→ **TASK INSTRUCTIONS**
In the records below, find the line with "Play the 0:20" and the line with "Task: Click the purple Save button". Print both exactly, along with every line between them, and no other line.

################

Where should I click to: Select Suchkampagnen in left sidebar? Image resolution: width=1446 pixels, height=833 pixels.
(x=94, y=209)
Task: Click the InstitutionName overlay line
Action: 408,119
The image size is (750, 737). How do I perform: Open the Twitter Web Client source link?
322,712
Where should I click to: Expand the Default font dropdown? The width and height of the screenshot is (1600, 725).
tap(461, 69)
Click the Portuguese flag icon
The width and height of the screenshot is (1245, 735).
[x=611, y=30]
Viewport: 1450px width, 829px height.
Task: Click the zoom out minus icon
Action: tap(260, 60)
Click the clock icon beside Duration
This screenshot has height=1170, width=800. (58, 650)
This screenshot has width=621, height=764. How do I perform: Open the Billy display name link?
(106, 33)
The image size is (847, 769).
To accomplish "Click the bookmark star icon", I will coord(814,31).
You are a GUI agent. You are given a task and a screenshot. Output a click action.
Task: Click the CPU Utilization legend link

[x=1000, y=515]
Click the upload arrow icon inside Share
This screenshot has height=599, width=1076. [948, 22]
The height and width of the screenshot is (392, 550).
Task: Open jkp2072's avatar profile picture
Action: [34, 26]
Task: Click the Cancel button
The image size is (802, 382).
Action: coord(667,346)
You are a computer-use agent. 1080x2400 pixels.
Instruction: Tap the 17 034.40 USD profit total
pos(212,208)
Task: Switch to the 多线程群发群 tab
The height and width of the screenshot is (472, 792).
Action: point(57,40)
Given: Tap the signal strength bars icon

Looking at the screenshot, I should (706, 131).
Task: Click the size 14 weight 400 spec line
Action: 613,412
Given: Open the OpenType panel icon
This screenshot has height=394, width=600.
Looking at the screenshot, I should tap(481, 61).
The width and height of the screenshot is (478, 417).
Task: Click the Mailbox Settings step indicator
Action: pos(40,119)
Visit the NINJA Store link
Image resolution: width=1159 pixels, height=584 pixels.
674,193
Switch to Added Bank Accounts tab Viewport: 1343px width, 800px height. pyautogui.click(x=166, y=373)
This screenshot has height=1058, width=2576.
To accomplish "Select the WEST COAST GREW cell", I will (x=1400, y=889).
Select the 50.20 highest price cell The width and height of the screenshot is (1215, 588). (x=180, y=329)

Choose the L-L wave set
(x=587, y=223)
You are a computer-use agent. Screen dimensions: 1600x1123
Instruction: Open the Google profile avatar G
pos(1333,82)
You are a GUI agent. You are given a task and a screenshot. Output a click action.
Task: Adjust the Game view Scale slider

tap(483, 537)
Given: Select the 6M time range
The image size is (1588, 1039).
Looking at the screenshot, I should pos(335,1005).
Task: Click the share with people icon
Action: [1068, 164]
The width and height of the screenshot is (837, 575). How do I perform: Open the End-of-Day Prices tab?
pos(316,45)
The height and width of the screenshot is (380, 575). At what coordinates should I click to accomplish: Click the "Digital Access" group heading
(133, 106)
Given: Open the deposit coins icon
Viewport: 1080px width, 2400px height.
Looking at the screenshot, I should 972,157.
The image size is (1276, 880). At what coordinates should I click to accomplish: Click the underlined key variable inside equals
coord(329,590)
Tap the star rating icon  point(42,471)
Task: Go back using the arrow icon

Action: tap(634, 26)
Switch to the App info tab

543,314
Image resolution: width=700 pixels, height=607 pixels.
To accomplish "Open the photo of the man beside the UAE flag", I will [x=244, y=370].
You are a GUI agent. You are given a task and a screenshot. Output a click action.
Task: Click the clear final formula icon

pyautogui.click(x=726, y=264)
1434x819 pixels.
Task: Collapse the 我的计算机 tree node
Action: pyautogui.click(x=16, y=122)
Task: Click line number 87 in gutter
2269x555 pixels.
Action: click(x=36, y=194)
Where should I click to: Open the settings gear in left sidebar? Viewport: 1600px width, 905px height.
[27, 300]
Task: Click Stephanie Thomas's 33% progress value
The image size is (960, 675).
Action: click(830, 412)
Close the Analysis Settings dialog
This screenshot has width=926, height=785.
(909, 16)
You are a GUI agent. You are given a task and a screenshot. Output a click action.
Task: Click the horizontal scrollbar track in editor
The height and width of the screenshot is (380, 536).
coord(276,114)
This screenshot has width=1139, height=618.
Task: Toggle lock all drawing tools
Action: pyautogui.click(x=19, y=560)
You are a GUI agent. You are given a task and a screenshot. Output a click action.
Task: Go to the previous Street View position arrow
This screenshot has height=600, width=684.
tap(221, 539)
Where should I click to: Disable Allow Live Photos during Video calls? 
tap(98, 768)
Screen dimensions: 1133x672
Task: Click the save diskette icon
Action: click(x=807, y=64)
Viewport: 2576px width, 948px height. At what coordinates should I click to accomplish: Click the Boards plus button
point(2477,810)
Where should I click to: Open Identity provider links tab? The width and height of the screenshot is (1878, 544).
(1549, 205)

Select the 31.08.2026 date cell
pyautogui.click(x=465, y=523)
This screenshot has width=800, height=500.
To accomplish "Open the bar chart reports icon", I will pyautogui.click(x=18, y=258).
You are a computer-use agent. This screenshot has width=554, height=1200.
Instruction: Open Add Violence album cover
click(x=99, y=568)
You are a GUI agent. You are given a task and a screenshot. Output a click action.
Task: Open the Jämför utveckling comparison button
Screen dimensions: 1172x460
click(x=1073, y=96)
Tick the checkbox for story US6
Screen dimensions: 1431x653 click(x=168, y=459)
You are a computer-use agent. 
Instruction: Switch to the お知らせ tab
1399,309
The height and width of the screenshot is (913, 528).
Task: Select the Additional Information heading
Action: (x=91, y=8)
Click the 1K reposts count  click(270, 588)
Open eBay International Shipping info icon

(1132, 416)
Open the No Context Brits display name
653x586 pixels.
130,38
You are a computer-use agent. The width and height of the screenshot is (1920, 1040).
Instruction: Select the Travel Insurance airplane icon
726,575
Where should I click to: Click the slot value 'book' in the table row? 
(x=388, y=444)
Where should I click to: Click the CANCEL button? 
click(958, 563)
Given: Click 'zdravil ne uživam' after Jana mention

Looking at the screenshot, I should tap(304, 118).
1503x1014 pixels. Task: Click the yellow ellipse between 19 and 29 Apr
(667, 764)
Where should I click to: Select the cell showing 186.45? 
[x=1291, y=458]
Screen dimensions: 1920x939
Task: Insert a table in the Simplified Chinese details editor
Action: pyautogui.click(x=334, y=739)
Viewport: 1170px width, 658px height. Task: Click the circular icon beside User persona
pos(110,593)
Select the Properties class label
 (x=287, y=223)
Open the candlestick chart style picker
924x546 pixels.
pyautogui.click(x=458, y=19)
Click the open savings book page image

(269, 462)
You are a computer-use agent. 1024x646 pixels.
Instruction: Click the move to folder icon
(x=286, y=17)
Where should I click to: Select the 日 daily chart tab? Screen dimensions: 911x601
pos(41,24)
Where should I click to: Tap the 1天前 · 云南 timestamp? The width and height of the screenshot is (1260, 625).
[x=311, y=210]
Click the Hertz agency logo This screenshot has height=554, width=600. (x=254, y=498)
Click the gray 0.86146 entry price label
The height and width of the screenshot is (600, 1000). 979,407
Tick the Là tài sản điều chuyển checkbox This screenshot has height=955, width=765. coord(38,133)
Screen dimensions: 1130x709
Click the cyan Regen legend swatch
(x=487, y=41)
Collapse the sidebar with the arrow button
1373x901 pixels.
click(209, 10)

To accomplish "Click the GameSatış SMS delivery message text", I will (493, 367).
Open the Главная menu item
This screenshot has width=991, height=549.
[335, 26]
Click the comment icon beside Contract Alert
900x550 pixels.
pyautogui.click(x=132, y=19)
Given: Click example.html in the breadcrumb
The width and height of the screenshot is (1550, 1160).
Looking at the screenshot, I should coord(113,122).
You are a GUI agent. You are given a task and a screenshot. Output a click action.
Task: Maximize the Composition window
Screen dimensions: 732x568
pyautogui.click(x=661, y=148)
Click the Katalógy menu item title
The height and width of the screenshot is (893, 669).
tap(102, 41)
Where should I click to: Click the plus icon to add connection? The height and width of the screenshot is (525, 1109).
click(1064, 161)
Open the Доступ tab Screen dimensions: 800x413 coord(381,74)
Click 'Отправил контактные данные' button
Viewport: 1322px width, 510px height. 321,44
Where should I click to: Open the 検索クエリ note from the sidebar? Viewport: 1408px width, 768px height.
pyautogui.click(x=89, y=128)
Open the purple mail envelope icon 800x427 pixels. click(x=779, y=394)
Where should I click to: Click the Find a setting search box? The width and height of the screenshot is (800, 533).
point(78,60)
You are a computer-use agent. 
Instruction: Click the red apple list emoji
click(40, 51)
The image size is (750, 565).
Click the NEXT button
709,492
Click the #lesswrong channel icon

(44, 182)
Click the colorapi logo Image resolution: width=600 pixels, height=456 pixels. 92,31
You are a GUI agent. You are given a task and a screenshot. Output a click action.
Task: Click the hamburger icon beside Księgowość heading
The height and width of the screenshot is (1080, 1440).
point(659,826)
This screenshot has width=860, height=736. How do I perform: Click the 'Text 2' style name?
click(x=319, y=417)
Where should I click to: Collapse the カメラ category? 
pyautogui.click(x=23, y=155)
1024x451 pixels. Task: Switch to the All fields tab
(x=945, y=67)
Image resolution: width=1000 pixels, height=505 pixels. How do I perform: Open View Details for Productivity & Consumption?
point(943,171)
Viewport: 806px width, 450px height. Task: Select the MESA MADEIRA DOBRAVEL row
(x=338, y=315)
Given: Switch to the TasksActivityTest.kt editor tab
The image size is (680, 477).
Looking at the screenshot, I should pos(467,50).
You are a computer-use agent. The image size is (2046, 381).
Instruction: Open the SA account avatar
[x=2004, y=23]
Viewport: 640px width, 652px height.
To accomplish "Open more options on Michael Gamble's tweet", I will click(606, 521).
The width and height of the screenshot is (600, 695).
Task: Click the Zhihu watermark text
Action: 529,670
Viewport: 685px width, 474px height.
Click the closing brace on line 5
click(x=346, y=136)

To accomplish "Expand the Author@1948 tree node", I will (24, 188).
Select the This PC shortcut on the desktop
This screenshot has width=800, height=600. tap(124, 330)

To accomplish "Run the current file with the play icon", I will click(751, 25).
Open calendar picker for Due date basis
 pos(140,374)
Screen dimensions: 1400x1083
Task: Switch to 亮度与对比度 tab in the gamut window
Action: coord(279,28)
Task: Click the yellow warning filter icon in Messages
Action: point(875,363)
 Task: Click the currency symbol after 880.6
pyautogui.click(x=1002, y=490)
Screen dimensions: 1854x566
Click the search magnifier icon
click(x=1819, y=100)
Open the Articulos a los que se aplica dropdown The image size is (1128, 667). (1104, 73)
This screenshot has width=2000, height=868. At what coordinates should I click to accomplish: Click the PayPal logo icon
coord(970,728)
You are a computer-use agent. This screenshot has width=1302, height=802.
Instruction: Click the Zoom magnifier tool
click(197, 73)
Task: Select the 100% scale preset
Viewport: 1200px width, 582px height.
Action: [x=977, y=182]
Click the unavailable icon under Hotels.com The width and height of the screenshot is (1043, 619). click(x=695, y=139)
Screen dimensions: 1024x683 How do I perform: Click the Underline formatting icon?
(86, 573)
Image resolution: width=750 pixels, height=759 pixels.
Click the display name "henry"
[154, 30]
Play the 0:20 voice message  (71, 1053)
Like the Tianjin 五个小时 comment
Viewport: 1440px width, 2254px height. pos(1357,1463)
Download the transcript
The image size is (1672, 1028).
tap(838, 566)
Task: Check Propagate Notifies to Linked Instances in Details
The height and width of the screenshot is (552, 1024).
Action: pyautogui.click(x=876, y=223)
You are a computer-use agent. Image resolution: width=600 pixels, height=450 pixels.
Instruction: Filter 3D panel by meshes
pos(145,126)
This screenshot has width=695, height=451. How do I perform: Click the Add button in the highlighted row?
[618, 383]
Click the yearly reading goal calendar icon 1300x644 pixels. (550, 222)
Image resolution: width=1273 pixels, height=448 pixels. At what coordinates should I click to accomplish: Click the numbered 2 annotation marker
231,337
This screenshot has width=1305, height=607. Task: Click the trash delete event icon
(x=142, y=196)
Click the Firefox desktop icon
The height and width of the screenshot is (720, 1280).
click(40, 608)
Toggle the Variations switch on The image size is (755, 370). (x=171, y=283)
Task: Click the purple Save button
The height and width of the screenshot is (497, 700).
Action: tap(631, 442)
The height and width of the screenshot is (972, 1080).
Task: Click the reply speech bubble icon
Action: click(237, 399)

################

→ **RESPONSE BELOW**
Play the 0:20 voice message  (71, 1053)
Like the Tianjin 五个小时 comment
Viewport: 1440px width, 2254px height. pos(1357,1463)
Download the transcript
The image size is (1672, 1028).
tap(838, 566)
Task: Check Propagate Notifies to Linked Instances in Details
The height and width of the screenshot is (552, 1024).
Action: pyautogui.click(x=876, y=223)
You are a computer-use agent. Image resolution: width=600 pixels, height=450 pixels.
Instruction: Filter 3D panel by meshes
pos(145,126)
This screenshot has width=695, height=451. How do I perform: Click the Add button in the highlighted row?
[618, 383]
Click the yearly reading goal calendar icon 1300x644 pixels. (550, 222)
Image resolution: width=1273 pixels, height=448 pixels. At what coordinates should I click to accomplish: Click the numbered 2 annotation marker
231,337
This screenshot has width=1305, height=607. Task: Click the trash delete event icon
(x=142, y=196)
Click the Firefox desktop icon
The height and width of the screenshot is (720, 1280).
click(40, 608)
Toggle the Variations switch on The image size is (755, 370). (x=171, y=283)
Task: Click the purple Save button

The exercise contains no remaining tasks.